Она остановилась перевести дыхание. Ночь молчала, забыв о всяких дневных вихрях.
— Успела? — спросил он.
— Успела, — кивнула она в ответ, и серебряные кольца, украшавшие ее виски, качнулись тихо. — Черный трепыхаться стал: вихря, должно быть, забоялся. Думала, помешает, да я и промахнусь. Только обошлось: прямо попала!
— Не жаль тебе вихрь ножом ранить? — вдруг спросил он.
— А? — не поняла она и, торопясь, продолжила: — Так вот, а он вьется, шелестит, будто и впрямь бормочет что-то. Я и спрашиваю: «Отвечай, вихрь, какова зима станет?»
— Ответил? — полюбопытствовал он и подумал: «Интересно, что сочинит?»
— Я не поняла сначала: шипит, шуршит, ни единого слова не разберу, — искренне продолжила она. — А потом он будто притих и похолодел вроде. И ясно так слышу: «С-снеш-шь…» И замерло все. Даже петух затих.
— А дальше?
— Дальше… — вздохнула она. — Дальше домой пошла, да поскорее. Холодно мне стало. И жутко там, на росстани, будто бы и нет никого, а словно глядит кто в спину. Глядит и ухмыляется недобро. Хорошо, Клычка встречать прибежал, а то я уж и забоялась. — Она опустила взгляд, помолчала, потом снова посмотрела прямо ему в глаза. — Ты ведь любишь, когда снег. Правда?
— Люблю, — отвечал он. — За снегом все плохое остается. Будто сон видел — и вот проснулся.

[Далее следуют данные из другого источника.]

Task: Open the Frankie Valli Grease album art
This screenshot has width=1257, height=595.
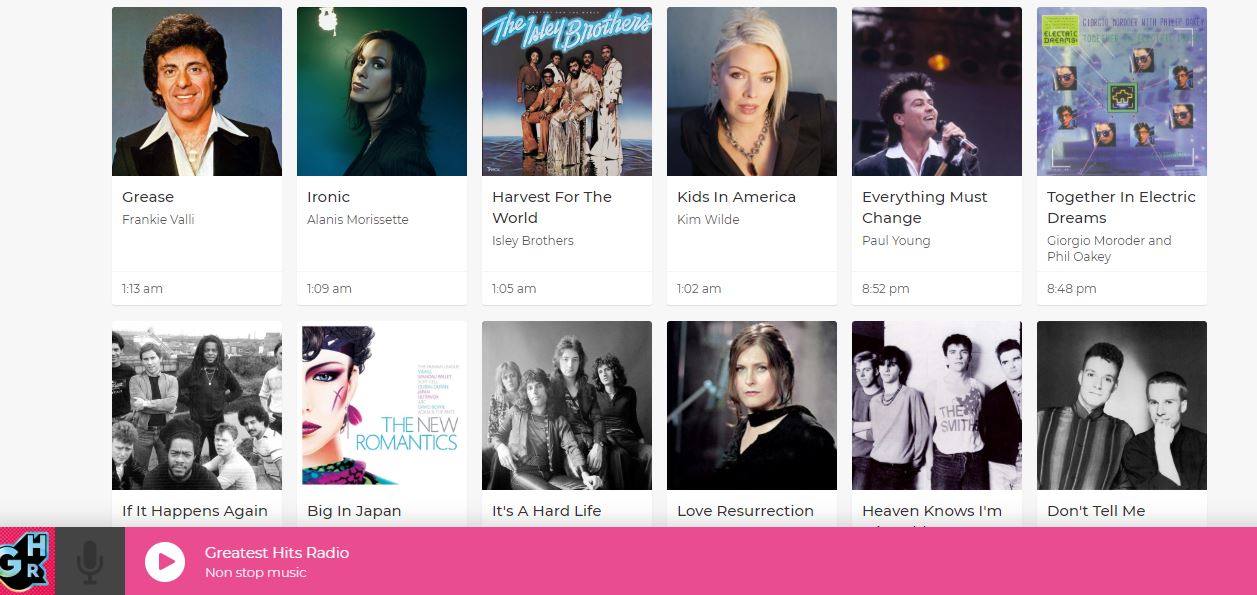Action: (x=197, y=91)
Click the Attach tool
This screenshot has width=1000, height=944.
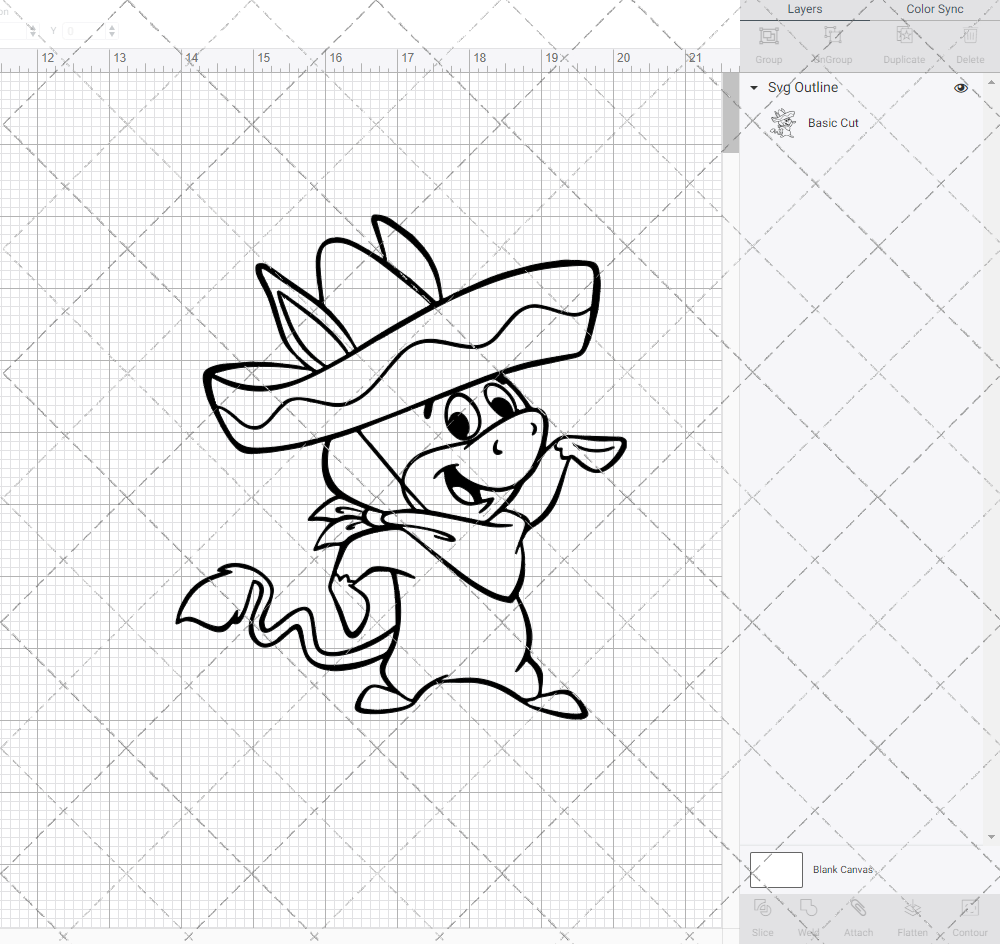tap(858, 917)
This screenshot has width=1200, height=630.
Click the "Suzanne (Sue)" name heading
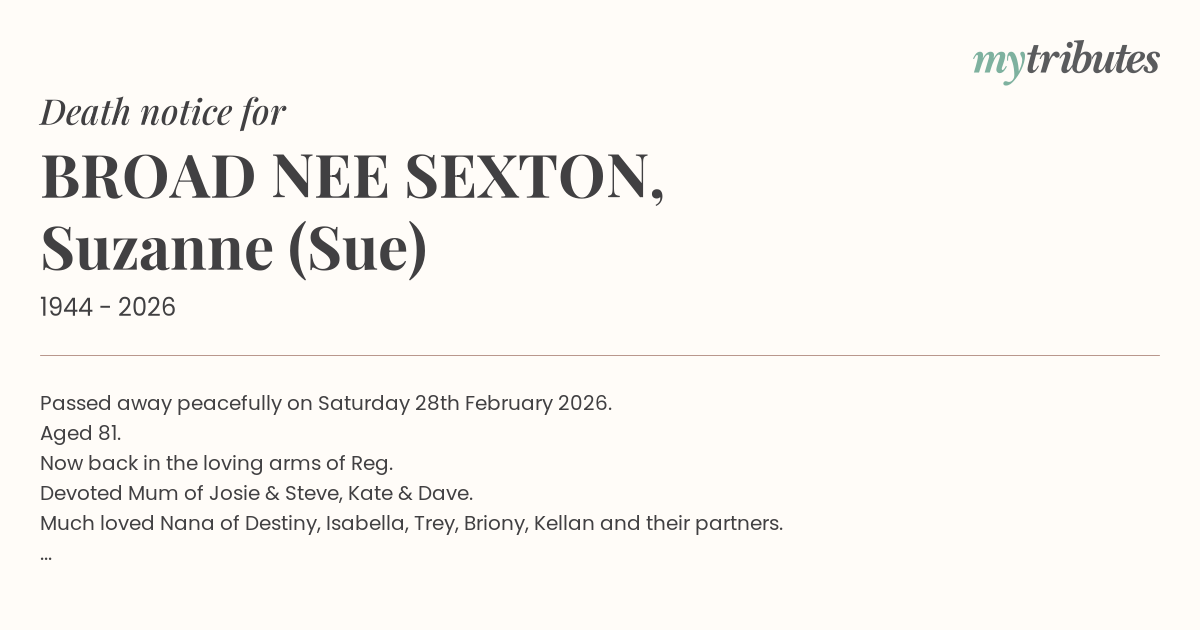coord(234,249)
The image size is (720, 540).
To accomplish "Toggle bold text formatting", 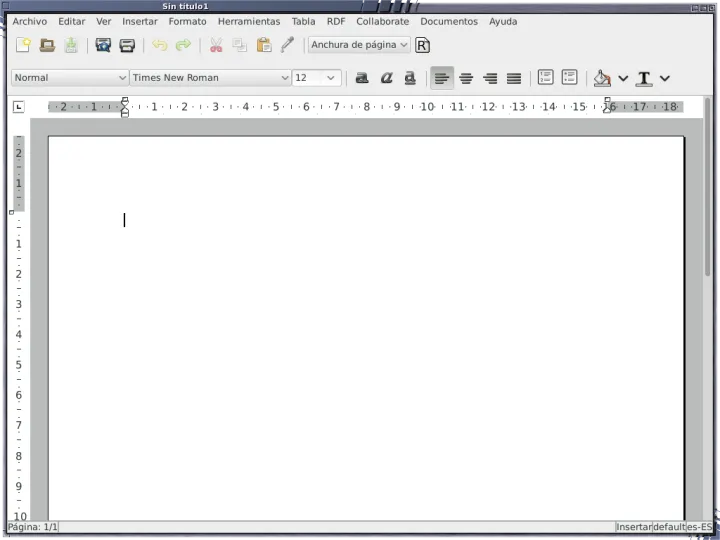I will tap(362, 78).
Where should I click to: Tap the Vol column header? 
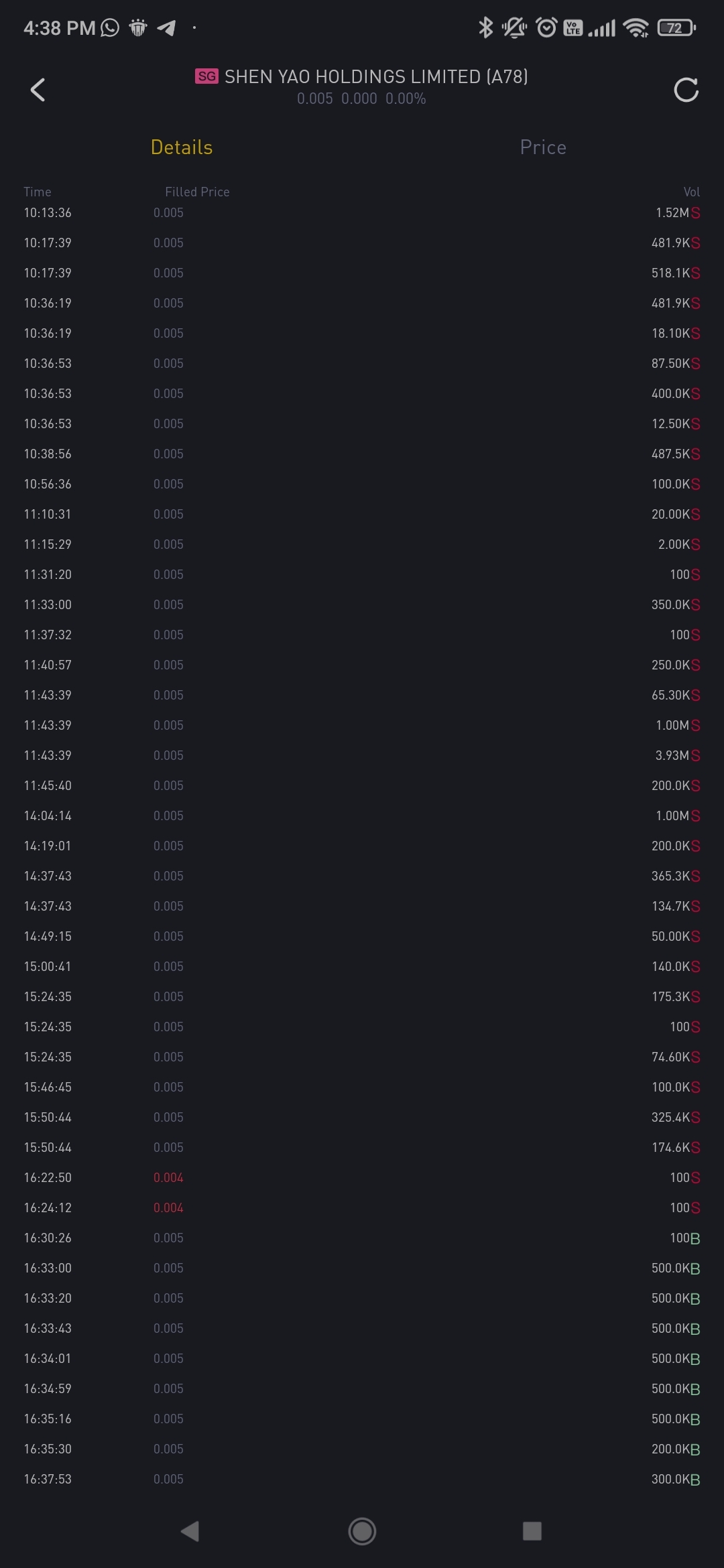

— Хороший сон был, — подхватила она. — Просыпаться жутко. Может, замиришься еще с ведунами?
— Я с ними и не вздорил, — пожал он плечами. — Все уж говорено. Меня другое тревожит: на тебя косо глядеть станут. Думаешь, никому не ведомо, где мы с тобой ночь ночуем?
— А и пускай. Что они со мной сделают? Хворостиной пороть станут? Так я не малая уж, стерплю.
— За что терпеть-то? — усмехнулся он, мягко перебирая тонкие ее пальцы.
— Перестань, — оборвала она неожиданно резко. — Скромный больно! Я тебя не за то люблю, что боком ходишь, себя стесняешься.
— Нет?! — притворно удивился он. — А за что?
— За то, что не такой, как иные. За то, что по-иноземному басни складно читаешь. За то, что меня с Клычкой на холстине написал, а после с матерью рода да с ведуном ругался, когда они все сжечь велели.
— Да, жаль, сожгли, — покачал он головой. — А ведь получилось тогда…
— Сожгли? — хохотнула она. — Ведун потом целый день плевался, да чародействовал, да нежить худым словом поминал: никак найти не мог, куда мазня нежитская подевалась. Искал, да все зря! Пустую холстину краской обляпал, да и спалил, а потом еще хвалился.
— Так цела, значит, работа?! — Он так и прянул встречь ей, схватив оба ее запястья. — Где?
— Так я тебе и скажу, — тише обычного молвила она, довольная его порывом. — Вот вернешься, тогда и увидишь. Заодно и сравнишь, не стала ли хуже. Может, и не пригожусь тебе.
— И я не за то люблю, что себя хаешь. Мать рода тоже вот страшилась, будто я тебя тем сглазил, что такой красивой написал. Красоту добрая работа не сгубит, худое слово только. Я вернусь, тогда и напишу тебя. Еще лучше напишу. Вот такой, какая ты сейчас есть…
Дыхания их слились в одно, и самоцветного блеска Чигирь-звезда оком двуединой души смотрела на ничуть не изменившийся от того мир.